To support this effort, in 2014 President Obama signed the Presidential and Federal Records Act Amendments. For the first time electronic government records were placed under the 1950 Federal Records Act. The new law also included updates clarifying "the responsibilities of federal government officials when using non-government email systems" and empowering "the National Archives to safeguard original and classified records from unauthorized removal.” Additionally, it gives the Archivist of the United States the final authority in determining just what is a government record.

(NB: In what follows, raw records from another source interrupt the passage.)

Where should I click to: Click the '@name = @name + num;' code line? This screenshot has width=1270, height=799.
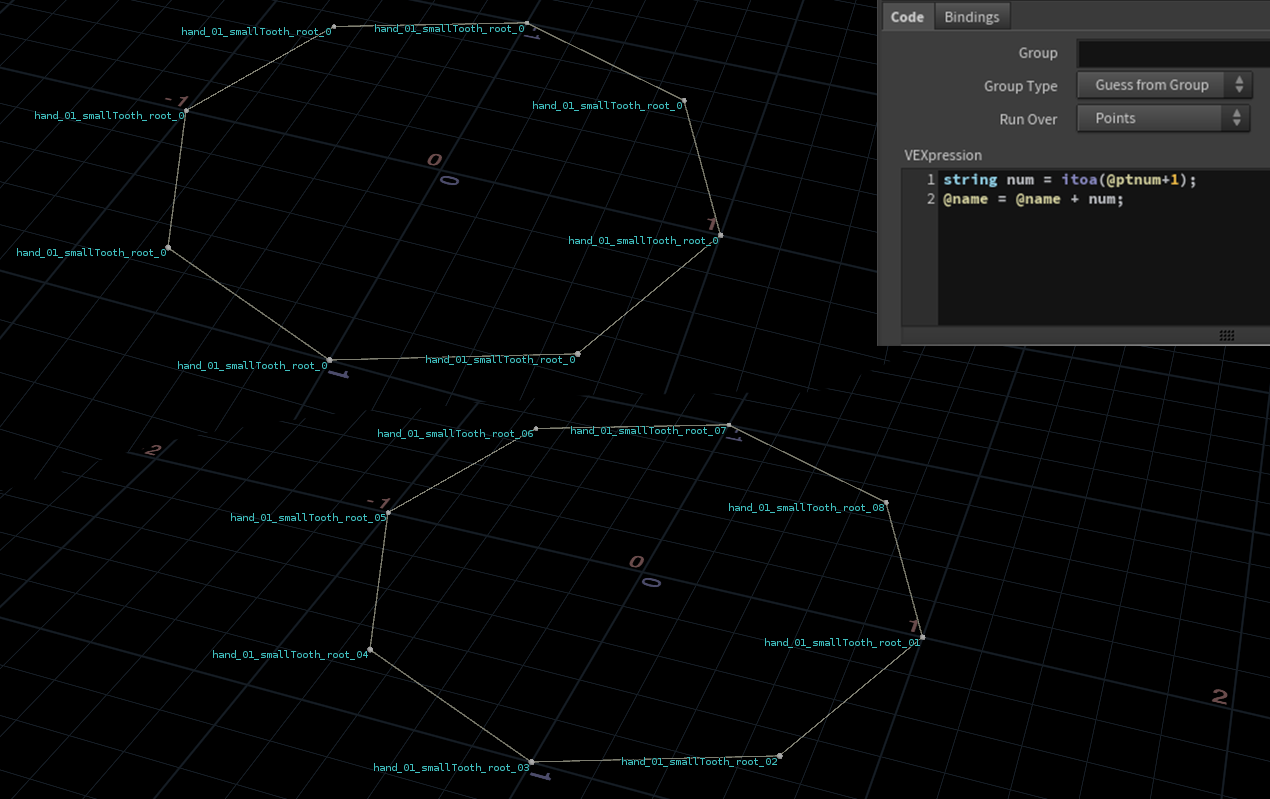click(x=1033, y=199)
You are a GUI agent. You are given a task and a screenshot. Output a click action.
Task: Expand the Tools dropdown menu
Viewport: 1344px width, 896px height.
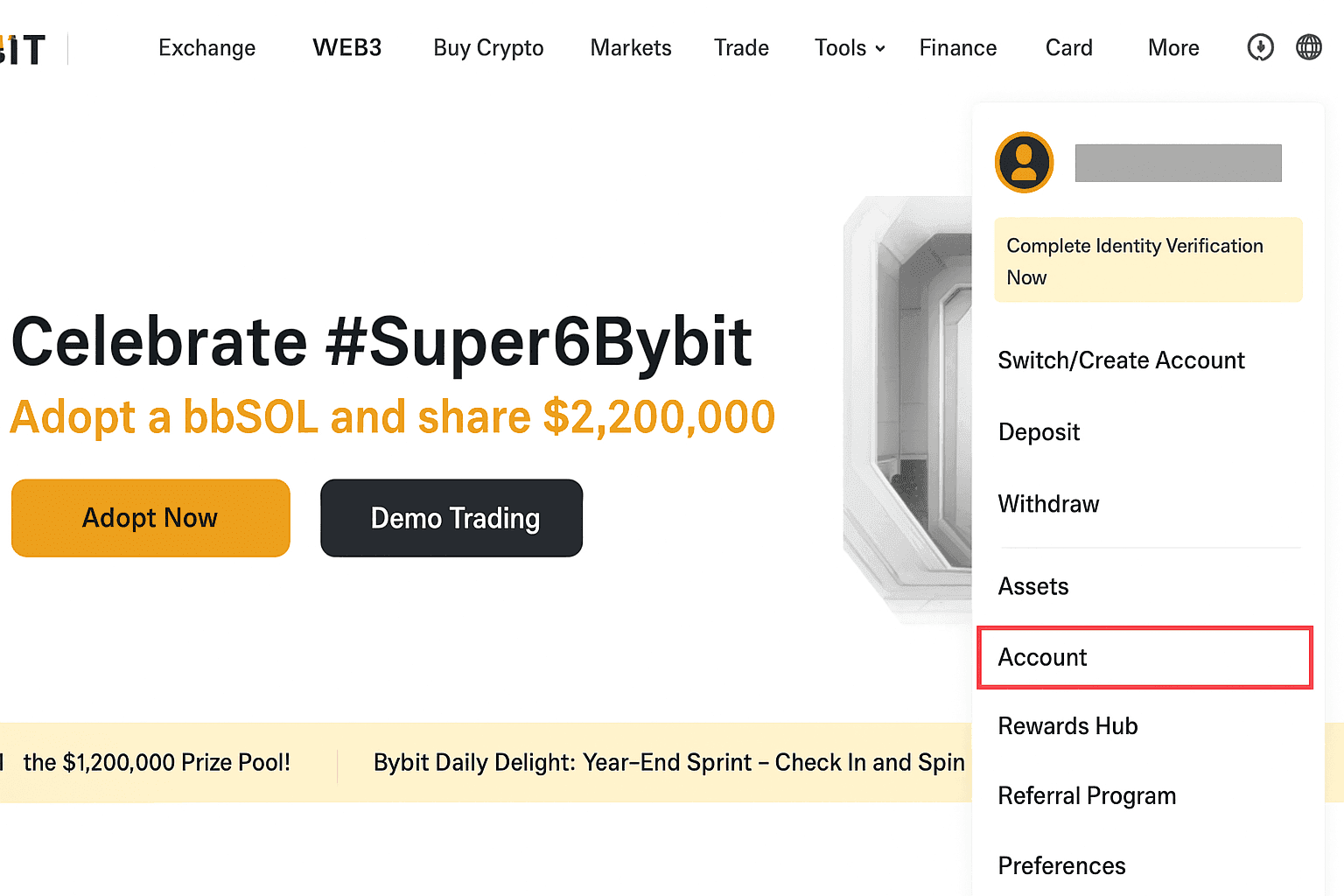point(850,48)
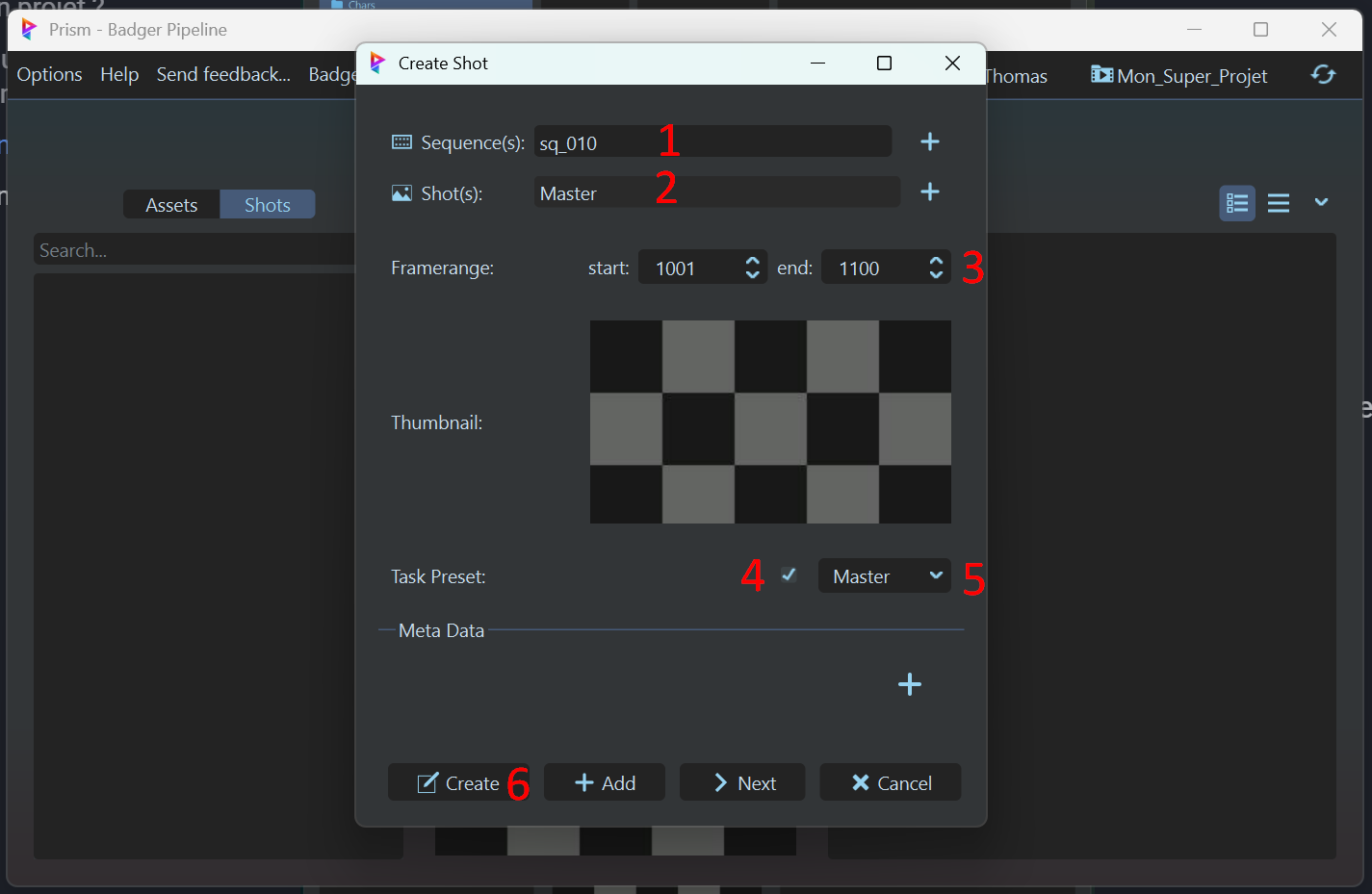Open the Master task preset dropdown
Screen dimensions: 1372x894
click(884, 575)
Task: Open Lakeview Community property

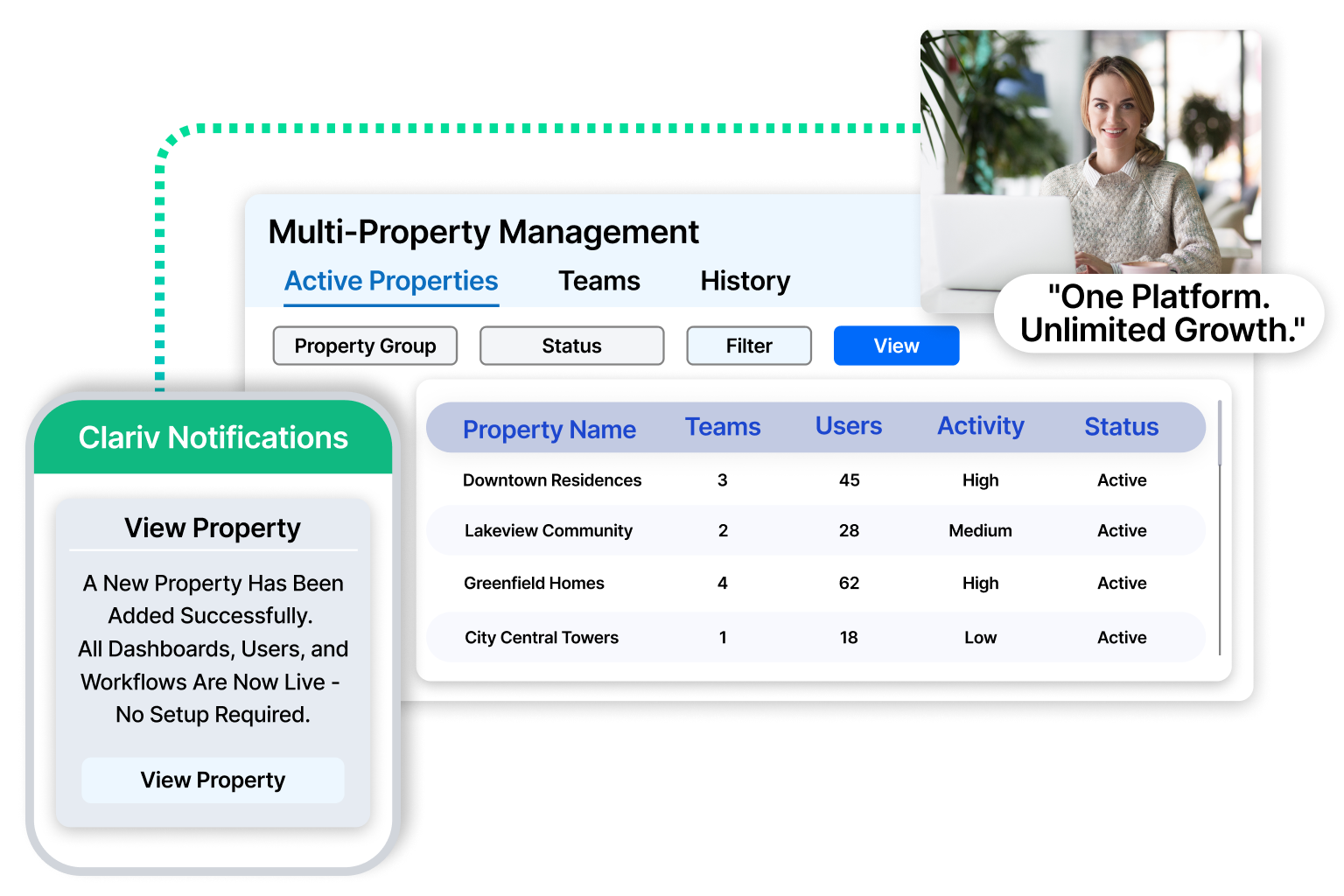Action: click(x=549, y=531)
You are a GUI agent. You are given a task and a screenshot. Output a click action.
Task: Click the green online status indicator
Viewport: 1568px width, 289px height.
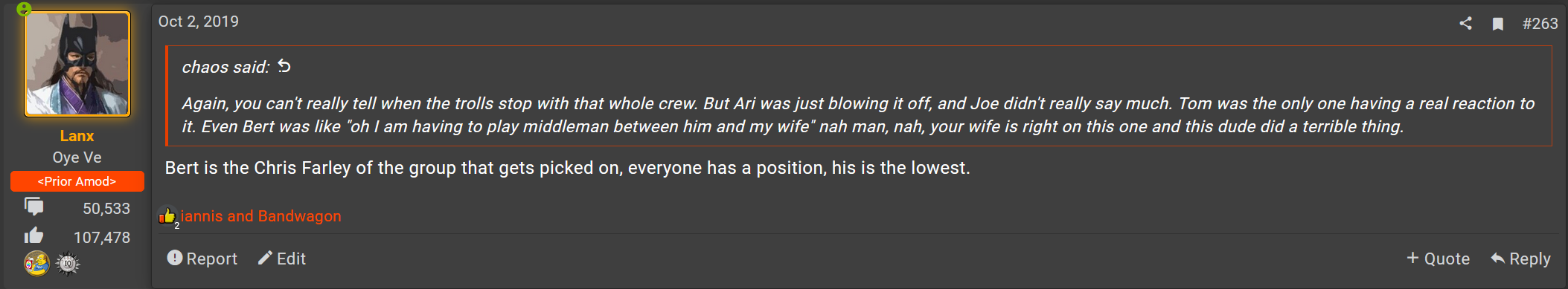(24, 9)
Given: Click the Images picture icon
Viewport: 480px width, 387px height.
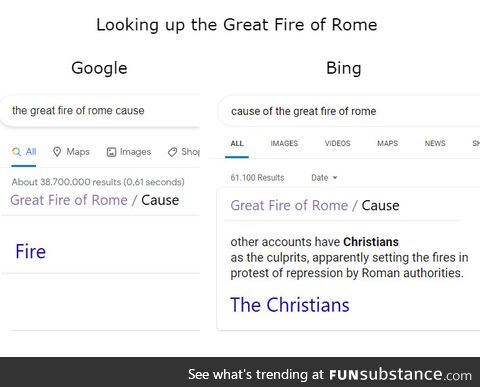Looking at the screenshot, I should tap(111, 152).
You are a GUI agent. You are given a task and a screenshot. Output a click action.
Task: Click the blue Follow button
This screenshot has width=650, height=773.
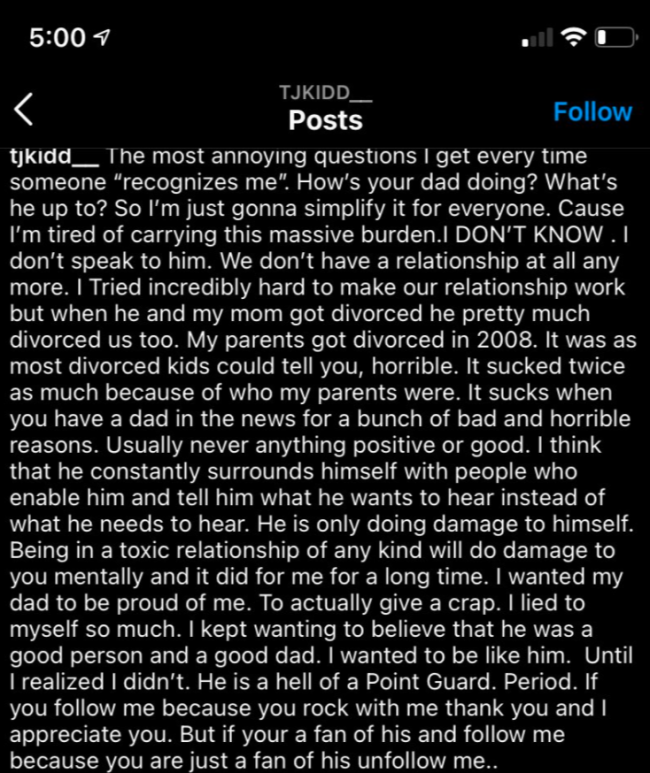pos(592,111)
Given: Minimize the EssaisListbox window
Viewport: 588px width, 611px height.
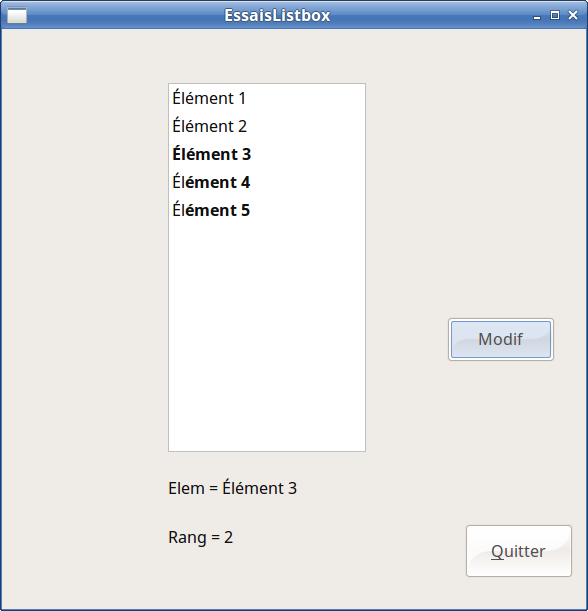Looking at the screenshot, I should (x=537, y=16).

And yet the accumulation of recent congressional testimony has made it clear that the Obama administration itself engaged in the wholesale destruction and “loss” of tens of thousands of government records covered under the act as well as the intentional evasion of the government records recording system by engaging in private email exchanges. So far, former President Obama, former Secretary of State Hillary Clinton, former Attorney General Lynch and several EPA officials have been named as offenders. The IRS suffered record “losses” as well. Former federal prosecutor Andrew McCarthy called it “an unauthorized private communications system for official business for the patent purpose of defeating federal record-keeping and disclosure laws.”
Clearly, America’s National Archives is facing the first major challenge to its historic role in preserving the records of the United States. What good is the National Archives administering a presidential library, like the planned Obama library in Chicago, if it is missing critical records of interest to scholars? And what’s to prevent evasion of the entire federal records system by subsequent administrations to suit current politics rather than serve scholars for centuries to come?
The National Archives in Washington has evolved from a few dusty shelves in 1934 to an independent agency with over 40 facilities nationwide. These include field archives, military records, Federal Records Centers, 13 presidential libraries, the Federal Register, and the National Historical Publications and Records Commission.
Its electronic records system alone, which only began in 2008, has already compiled close to 1 billion unique files from over 100 federal agencies totaling well over 400 terrabytes. The archive describes itself as “the U.S. Government's collection of documents that records important events in American history. … the Government agency that preserves and maintains these materials and makes them available for research.”